▸ What you need to do: Pick out each line below containing "agent".

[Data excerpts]
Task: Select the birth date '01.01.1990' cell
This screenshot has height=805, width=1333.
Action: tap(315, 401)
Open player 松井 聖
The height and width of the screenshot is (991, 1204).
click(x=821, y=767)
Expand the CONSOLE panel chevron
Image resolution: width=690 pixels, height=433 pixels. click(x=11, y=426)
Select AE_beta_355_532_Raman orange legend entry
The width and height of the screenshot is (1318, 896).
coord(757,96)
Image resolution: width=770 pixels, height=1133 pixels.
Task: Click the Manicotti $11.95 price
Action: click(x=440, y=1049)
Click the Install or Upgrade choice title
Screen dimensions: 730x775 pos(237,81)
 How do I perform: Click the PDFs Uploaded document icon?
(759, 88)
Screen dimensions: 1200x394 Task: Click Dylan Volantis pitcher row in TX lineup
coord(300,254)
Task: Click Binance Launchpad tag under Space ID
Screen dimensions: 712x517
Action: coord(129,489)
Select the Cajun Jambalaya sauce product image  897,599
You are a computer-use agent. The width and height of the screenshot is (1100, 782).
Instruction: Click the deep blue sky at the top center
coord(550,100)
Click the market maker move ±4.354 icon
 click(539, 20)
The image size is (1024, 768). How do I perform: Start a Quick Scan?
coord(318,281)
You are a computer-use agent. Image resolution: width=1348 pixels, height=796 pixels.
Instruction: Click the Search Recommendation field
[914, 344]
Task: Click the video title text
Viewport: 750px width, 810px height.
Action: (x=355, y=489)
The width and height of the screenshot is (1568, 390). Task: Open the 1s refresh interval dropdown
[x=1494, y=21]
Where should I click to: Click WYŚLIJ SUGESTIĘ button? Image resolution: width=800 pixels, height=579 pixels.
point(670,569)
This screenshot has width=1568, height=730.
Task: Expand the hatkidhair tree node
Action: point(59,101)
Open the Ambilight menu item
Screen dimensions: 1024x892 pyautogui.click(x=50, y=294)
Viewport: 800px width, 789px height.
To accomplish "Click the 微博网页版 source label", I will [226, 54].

▸ Your response:
You are a computer-use agent. The width and height of the screenshot is (1100, 782).
You are a computer-use agent. Image resolution: width=1348 pixels, height=796 pixels.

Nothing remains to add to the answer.